Going back to daughters: Should the shareholders of S&P 500 companies be concerned about the undue influence they’re having on how CEOs spend company money?

It wasn’t our goal to determine whether the economic outcome here was good or bad. We just wanted to know why some companies invest more time and money in socially responsible endeavors than others do. Some of it may have to do with the company itself—the industry or sector in which it operates, or its culture, mission, or location. But the specific executives in charge probably play a role too. Alberta Di Giuli at ESCP Europe and Leonard Kostovetsky at the University of Rochester looked at the impact of the political affiliations of founders, CEOs, and directors and found that U.S. firms led by those who leaned Democratic had higher CSR ratings and spending than the firms run by Republicans did. Of course, whom you vote for is a choice, which could be correlated to many other factors. The gender of your child typically isn’t: The odds of having a boy or a girl is roughly 50/50 every time. That’s why we thought it was a less obvious and more interesting characteristic to study. You might say it’s surprising that these very powerful people can be influenced by their children. But there are lots of studies showing that professional investors succumb to the same biases as the rest of us.

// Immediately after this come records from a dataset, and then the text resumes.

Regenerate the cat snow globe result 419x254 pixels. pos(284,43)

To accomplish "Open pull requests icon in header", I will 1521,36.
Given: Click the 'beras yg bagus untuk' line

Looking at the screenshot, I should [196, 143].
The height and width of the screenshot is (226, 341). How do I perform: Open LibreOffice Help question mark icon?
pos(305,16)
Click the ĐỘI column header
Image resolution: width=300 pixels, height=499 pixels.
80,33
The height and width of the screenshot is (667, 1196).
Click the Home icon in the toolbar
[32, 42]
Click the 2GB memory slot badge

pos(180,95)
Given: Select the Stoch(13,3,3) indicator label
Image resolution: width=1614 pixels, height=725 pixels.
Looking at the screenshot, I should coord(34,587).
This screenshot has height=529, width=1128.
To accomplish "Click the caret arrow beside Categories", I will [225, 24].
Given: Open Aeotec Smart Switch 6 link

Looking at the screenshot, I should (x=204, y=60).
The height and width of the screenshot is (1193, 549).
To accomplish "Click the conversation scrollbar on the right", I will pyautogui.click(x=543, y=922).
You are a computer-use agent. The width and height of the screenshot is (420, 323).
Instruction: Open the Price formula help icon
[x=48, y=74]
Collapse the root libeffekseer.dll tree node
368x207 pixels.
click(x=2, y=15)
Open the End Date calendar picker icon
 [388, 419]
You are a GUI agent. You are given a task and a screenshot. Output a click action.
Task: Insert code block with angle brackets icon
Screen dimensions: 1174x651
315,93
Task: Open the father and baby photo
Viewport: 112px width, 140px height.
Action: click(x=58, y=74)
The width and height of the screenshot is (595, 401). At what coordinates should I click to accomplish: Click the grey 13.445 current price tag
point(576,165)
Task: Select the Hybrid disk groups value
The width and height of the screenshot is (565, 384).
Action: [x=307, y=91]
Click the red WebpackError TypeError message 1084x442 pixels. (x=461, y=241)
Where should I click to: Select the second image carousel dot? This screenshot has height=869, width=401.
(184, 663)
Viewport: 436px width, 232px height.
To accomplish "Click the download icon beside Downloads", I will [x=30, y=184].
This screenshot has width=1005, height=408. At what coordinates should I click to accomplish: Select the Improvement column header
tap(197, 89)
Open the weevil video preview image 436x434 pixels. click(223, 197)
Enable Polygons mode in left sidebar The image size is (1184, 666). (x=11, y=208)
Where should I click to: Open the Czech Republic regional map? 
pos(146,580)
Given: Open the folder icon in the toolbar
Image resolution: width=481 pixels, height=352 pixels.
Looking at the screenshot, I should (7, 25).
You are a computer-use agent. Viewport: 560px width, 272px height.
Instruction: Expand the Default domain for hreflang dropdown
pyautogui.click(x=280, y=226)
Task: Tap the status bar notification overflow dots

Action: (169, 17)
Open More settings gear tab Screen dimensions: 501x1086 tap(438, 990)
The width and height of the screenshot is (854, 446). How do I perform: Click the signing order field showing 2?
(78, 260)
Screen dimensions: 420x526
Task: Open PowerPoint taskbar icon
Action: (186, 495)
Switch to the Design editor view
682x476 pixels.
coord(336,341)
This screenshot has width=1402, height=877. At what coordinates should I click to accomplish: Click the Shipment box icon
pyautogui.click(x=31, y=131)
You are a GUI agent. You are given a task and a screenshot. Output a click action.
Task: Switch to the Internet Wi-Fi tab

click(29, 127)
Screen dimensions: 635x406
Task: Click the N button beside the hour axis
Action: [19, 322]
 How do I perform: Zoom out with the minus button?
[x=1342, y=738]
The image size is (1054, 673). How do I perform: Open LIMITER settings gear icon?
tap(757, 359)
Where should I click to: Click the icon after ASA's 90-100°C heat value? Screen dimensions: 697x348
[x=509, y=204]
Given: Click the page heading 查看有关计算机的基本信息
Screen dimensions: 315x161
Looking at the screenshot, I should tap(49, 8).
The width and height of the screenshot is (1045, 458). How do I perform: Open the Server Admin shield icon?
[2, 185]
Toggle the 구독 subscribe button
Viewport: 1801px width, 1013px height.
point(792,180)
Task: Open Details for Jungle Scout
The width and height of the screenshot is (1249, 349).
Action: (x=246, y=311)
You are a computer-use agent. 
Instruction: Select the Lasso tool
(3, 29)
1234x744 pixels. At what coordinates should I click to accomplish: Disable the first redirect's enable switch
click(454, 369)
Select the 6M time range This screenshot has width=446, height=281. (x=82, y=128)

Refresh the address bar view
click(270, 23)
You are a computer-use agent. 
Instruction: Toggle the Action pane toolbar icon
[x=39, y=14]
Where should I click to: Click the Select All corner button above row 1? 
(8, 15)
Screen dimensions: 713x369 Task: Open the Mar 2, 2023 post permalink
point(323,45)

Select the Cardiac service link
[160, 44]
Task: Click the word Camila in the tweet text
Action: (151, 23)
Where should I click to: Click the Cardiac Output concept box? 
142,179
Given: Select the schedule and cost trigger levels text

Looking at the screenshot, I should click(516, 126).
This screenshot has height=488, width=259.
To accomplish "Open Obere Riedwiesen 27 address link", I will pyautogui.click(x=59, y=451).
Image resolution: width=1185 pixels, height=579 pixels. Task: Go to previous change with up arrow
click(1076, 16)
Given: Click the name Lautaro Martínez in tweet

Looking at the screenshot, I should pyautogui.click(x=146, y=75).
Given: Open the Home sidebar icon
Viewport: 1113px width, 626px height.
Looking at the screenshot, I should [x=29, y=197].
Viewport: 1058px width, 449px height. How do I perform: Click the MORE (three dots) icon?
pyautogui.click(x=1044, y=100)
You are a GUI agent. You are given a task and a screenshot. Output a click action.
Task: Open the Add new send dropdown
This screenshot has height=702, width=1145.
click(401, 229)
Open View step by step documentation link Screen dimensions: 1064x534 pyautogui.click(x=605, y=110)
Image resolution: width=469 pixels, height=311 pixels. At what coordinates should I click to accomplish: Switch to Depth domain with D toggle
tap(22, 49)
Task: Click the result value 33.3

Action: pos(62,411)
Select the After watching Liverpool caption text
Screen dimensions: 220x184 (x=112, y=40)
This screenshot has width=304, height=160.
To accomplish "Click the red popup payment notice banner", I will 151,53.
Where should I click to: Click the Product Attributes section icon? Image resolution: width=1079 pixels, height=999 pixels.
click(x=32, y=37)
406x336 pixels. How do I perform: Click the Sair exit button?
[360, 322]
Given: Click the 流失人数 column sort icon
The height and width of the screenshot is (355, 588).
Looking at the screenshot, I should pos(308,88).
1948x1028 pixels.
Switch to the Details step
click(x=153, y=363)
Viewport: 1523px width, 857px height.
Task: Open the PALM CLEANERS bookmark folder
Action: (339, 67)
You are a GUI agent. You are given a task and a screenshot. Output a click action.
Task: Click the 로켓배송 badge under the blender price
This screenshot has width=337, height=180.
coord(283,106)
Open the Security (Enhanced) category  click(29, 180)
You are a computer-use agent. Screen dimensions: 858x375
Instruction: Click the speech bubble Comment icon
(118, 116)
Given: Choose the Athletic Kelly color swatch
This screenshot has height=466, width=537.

Would you expect to see the same relationship between CEOs’ daughters and social responsibility at non-U.S. companies?

It’s possible, though cultural attitudes about gender equality would certainly have to be factored in. Maybe having a daughter would matter less in patriarchal societies; maybe it would matter more. You could certainly get the CSR ratings for firms in other parts of the world, but collecting the information about executives’ children would be more of a challenge.

Why are you and your coauthor so interested in CSR? Let me guess: You have daughters.

Actually, I don’t have any children. Frank just had his first—a son. Either way, we’re going to keep studying this topic. Researchers should do more work to understand the impact of the family on corporate decision making.